Field Reconnaissance Subsequent to the M7.8 April 25, 2015 Gorkha Earthquake and Implications to Past and Current Paleoseismic Investigations along the Himalayan Frontal Thrust

Thursday, 17 December 2015: 11:20
305 (Moscone South)
Steven G Wesnousky1,2, Stephen Angster1,2, Ian Kerens Driscoll Pierce3, Eric Jameson Fielding4, Deepak Chamlagain5, Dipendra Gautam5, Bishal Nath Upreti5, Yasuhiro Kumahara6, Takashi Nakata7, R. Jayangondaperumal8 and Pradeep Srivastava8, (1)Nevada Seismological Lab, University of Nevada Reno, Reno, NV, United States, (2)Center for Neotectonic Studies, University of Nevada Reno, Reno, NV, United States, (3)Center for Neotectonic Studies and Nevada Seismological Laboratory, University of Nevada, Reno, NV, United States, (4)Jet Propulsion Lab Caltech, Pasadena, CA, United States, (5)Tribhuvan University, Department of Geology, Tri-Chandra College, Kathmandu, Nepal, (6)Hiroshima University, Graduate School of Education, Hiroshima, Japan, (7)Hiroshima University, Department of Geography, Hiroshima, Japan, (8)Wadia Institute of Himalayan Geology, Dehradun, India
The northward dipping Himalayan Frontal Thrust (HFT) is commonly marked by the occurrence of young earthquake fault scarps and uplifted terraces along its trace and it was generally expected that the April 25 M7.8 Gorkha earthquake would produce new displacements along the fault trace.

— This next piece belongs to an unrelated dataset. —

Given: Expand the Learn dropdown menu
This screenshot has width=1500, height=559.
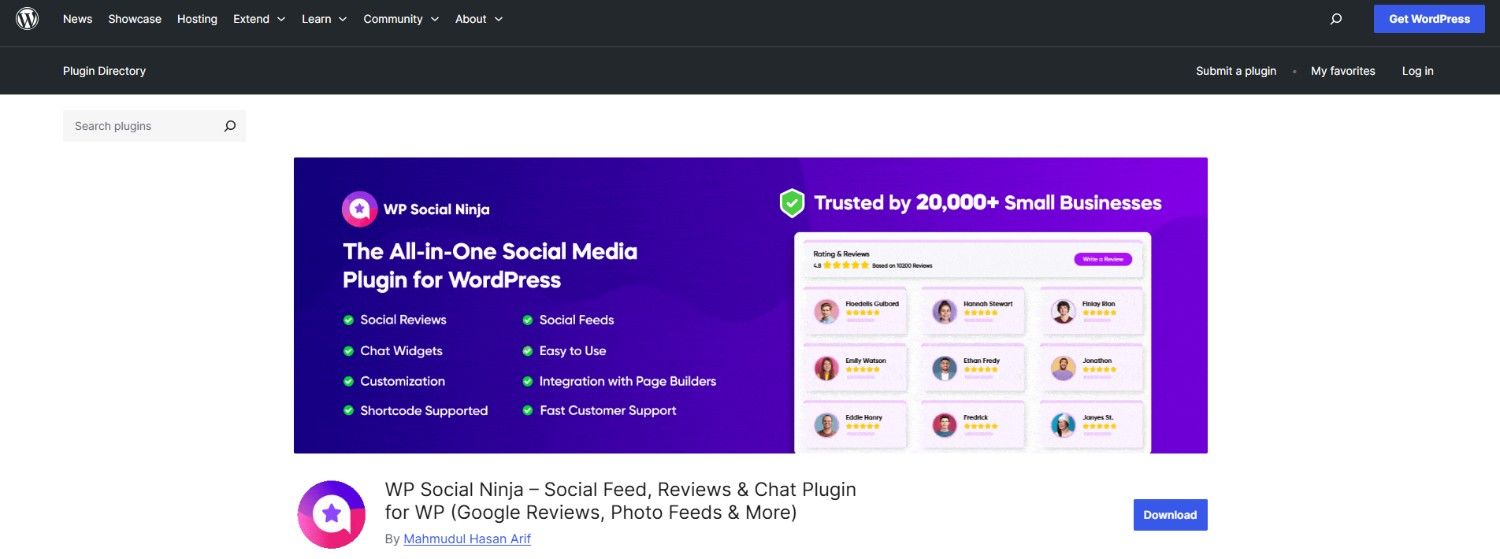Looking at the screenshot, I should pos(324,19).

Instead, Insar and aftershock studies showed soon after the the quake that the southward rupture of the HFT was confined to the subsurface and stopped on the order of 50 km north of the trace of the HFT. We conducted a brief field survey along the active Himalayan Frontal Thrust and along faults and lineaments within the Kathmandu Valley in the fortnight after the earthquake. Our field survey likewise illustrates the lack of surface rupture along the HFT as well as mapped faults and lineaments in Kathmandu Valley. Significant disturbance of the ground surface was limited to a ~1 km long NE trending fracture set in the district of Kausaltar within Kathmandu and interpreted to be the result of localized extension along a ridge, and not the result of deep-seated tectonic displacement. The observations allow that slip on the remaining shallow and southward 50 km section of the HFT is 1) ultimately recovered by post seismic creep, 2) will be accommodated by an earthquake limited to the shallowest southern section of the fault, or 3) that rupture of the southern section will await the occurrence of a yet larger earthquake that slips along the entire decollement. The conundrum serves here as context to present and discuss the interpretation of past and ongoing paleoseismic investigations along the Himalayan arc.